12. Mencari Jawaban

1 2 0
                                    

Daeng Mangalle dan sang ibu beranjak bersamaan meninggalkan tempat mereka saling berbicara. Sudah lama rasanya ibu dan anak itu tidak saling berbicara santai sambil menikmati heningnya suasana malam.

"Kau sebaiknya istirahat, Mangalle. Amma' yakin jawaban yang kau cari akan segera kau temukan," ucap I Loqmor Tobo sembari mengusap pelan punggung putranya.

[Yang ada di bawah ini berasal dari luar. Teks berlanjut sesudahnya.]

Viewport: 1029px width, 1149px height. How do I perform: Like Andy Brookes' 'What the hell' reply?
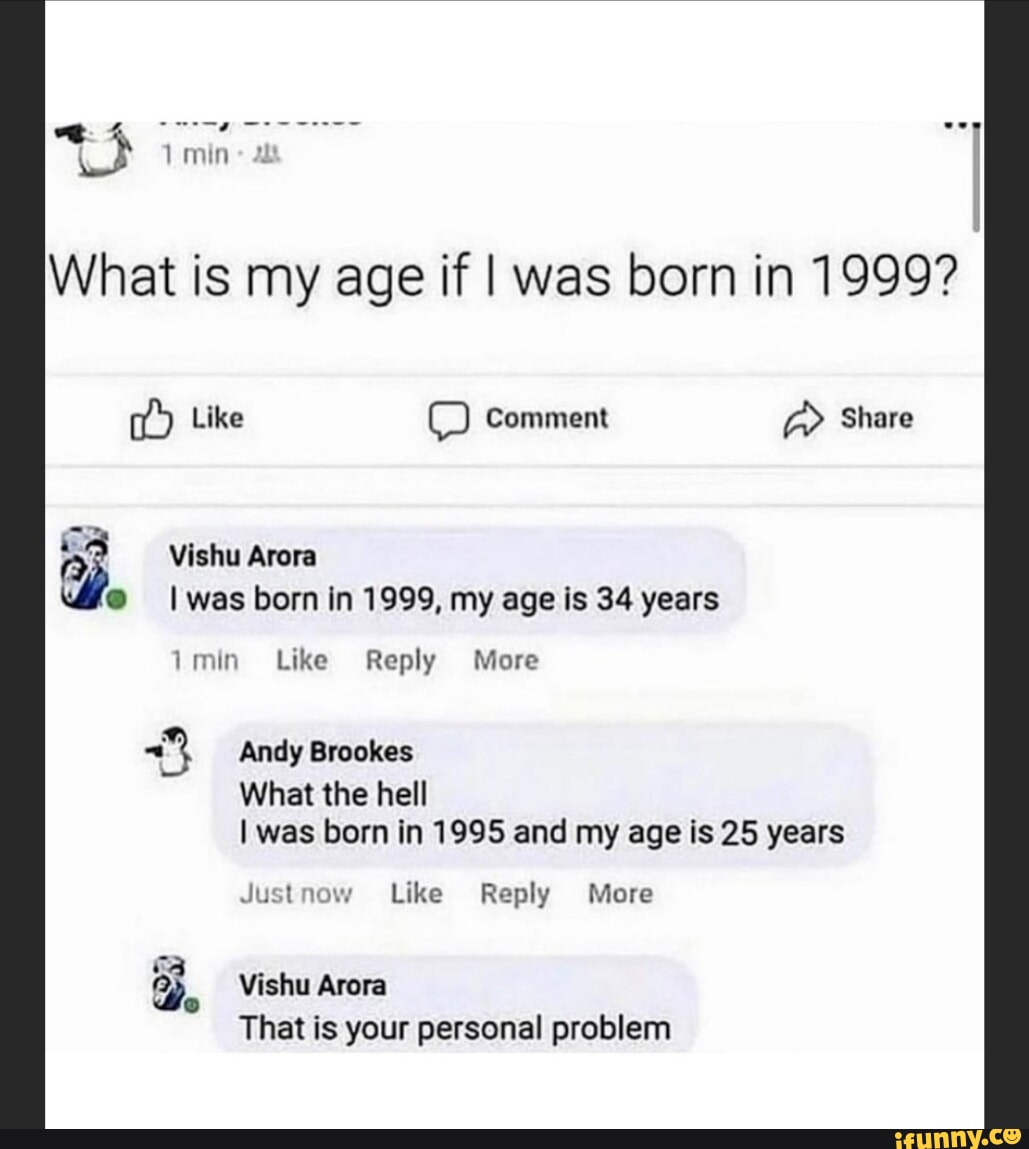416,894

Daeng Mangalle mengangguk. "Baik, Amma'.

I Loqmor Tobo beranjak meninggalkan putranya. Ia yakin jika Daeng Mangalle mampu menemukan jawaban yang dibutuhkannya. Putranya itu tidak akan menyerah pada sesuatu yang sudah yakininya. Hal itu pula yang diajarkan I Loqmor Tobo, yaitu berpegang teguh pada prinsip yang diyakini.

Daeng Mangalle menatap punggung sang ibu yang perlahan bergerak menjauh. Tidak pernah terbesit dalam benaknya untuk membagi kesulitan pada wanita yang telah melahirkannya itu. Daeng Mangalle begitu percaya diri menemukan jawaban atas pertanyaan Marauleng. Akan tetapi, ia lupa bahwa dirinya tidak sendiri. Ada seseorang yang begitu peduli padanya. Selalu merasa khawatir setiap kali ia bertingkah tidak biasa.

"Saya belum menemukan jawaban atas pertanyaan Marauleng, tetapi Amma' berhasil membuat saya tenang. Amma' meminta saya untuk tidak terburu-buru dan selalu memperhatikan sekeliling. Mungkin jawaban yang saya butuhkan ada di sana. Apa maksudnya itu?"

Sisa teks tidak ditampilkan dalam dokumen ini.